In a purely elitist and general up-your-own-fundament kind of way, this used to offend some of us. Especially so, since Galway also produces an insatiable demand from editors everywhere for copy about hookers and builders wandering through Fianna Fail tents absorbing 74,982 individual sausage rolls, 49,756 metres of toilet-roll and 248,954 gallons of beer.
It's a self-perpetuating thing, you see. The more copy that's produced, the more lemmings waddle west to see what the panic's about.
But why, we wondered. It's not as if the track itself has anything to recommend it. Tight, undulating, and with a climb to the finish that would have Eddy Merckx fiddling with his hernia, the course is something of a jockey's nightmare.
The retired former champion Christy Roche once shared the view that being drawn in a low stall on the outside of a big field was a nice way to tour the Connemara countryside. Any idea of winning from such a position was ludicrous.
A prominent trainer of more recent vintage was asked to share his opinion of the track and his answer, helpfully, rhymed with clucking fit pole.
But, and this is the irrefutable truth only now making itself obvious to your slow-witted correspondent, none of that matters. Because the magic of Galway has nothing to do with what occurs on the track but rather what happens everywhere else.
A recent report by racing's ruling body confirmed the majority of racegoers go racing for purely social reasons. Which means that for them the action out on the track is effectively an opportunity for a take-it-or-leave-it kind of bet. And for two-euro-each-way punters, it doesn't really matter if 20 champions or 20 bullocks line up for the Plate - as long as they can still back that baby.
In fact, the really heartwarming bit about Galway is how 200,000 of those each-way johnnies will gather for the week, drink like thirsty horses, and enjoy themselves in claustrophobic elbow-to-elbow conditions without killing each other.
With the sun baking down, that's no mean boast. Especially to those of us who have tasted the alternative across the water.

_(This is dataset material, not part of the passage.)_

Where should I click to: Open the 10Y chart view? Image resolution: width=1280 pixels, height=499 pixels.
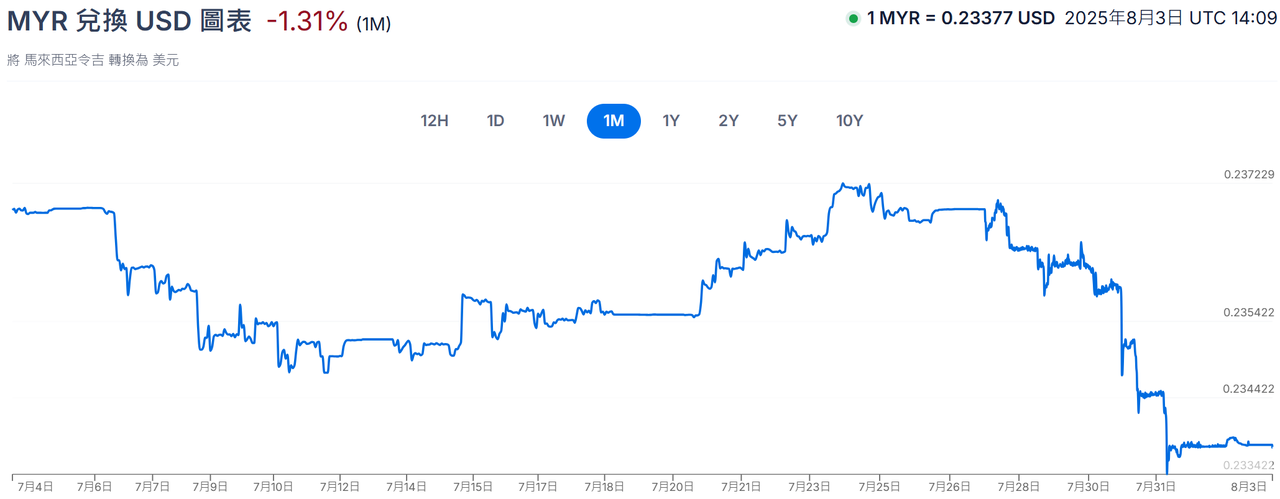[849, 121]
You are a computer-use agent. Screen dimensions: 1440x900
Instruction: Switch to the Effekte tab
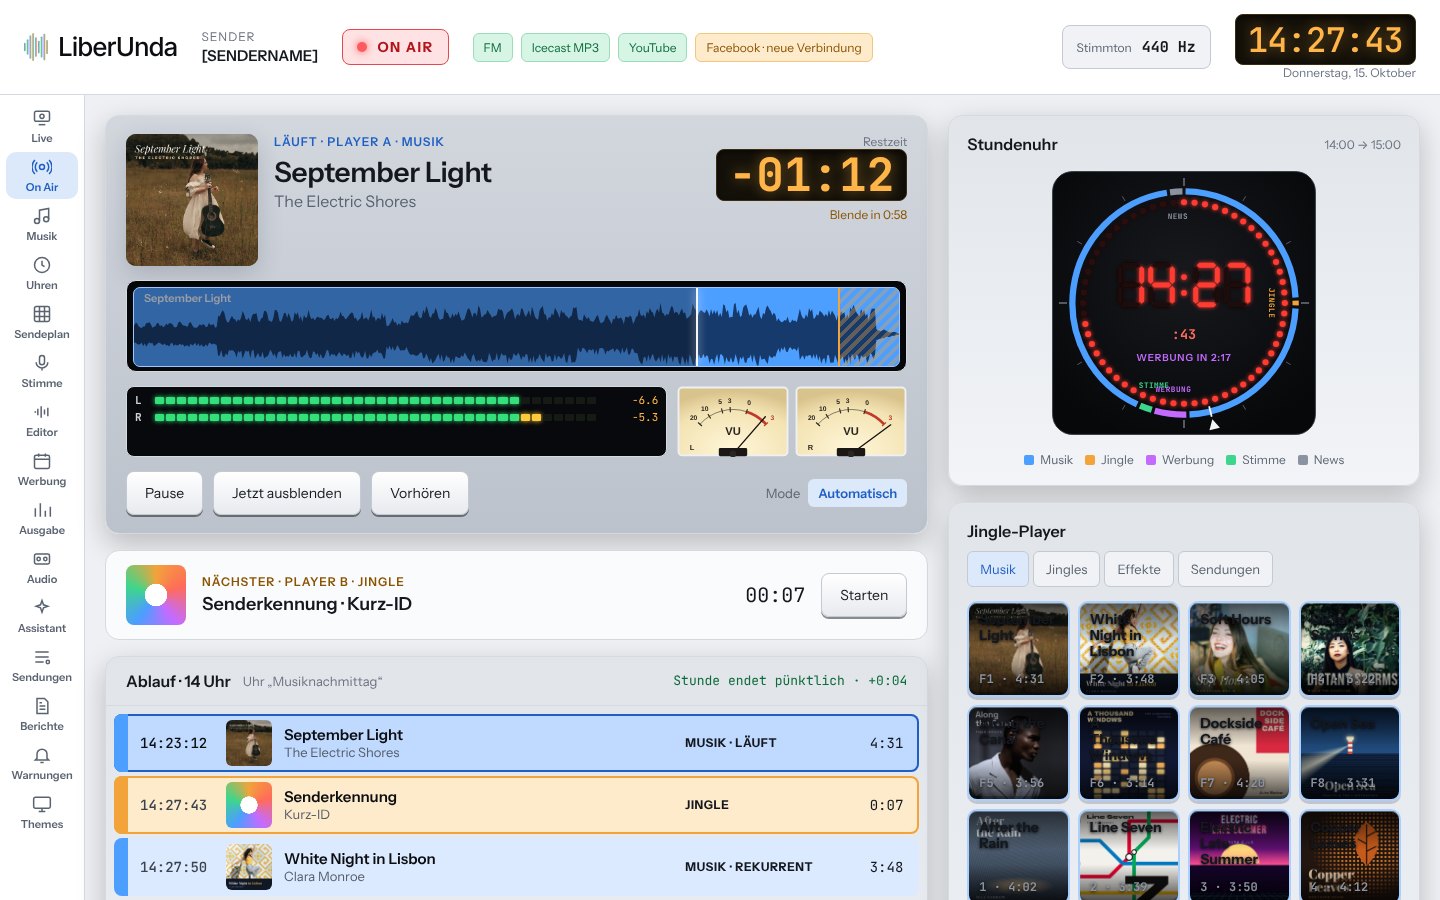point(1139,569)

To say there won't be rowdy behaviour at Galway this week is patent rubbish, just as dismissing all racetracks in Britain as potential ruckfests is ridiculous. But anyone who has regularly sampled big festival dates in England cannot fail to have noticed the threat of pissed-up aggro that almost invariably lies just underneath the surface.
No doubt there is a sociology thesis being prepared somewhere at this very moment as to why that is the case. It will be lengthy and profound and in the end will probably boil down to individuals not being able to hold their drink.
There will be some of those in Ballybrit next week. Just as there will be any number of shysters, chancers and geezers looking over their shoulders. But they'll blend into a brew of raucous humanity that in its own wonderfully egalitarian way shows off the best of this country.
No reserved enclosures, and no top-hatted snobbery. Just a heaving mass of punters with enough wedge in their pockets to keep an entire industry going for the rest of the year. Twenty quid in and you get the opportunity to take your chances along with everyone else.
There's a certain beauty in that. Maybe even enough for a film. Something suitably left field with a Kubrick touch, maybe. It could be called How I Learned to Stop Worrying and Love the Galway Races.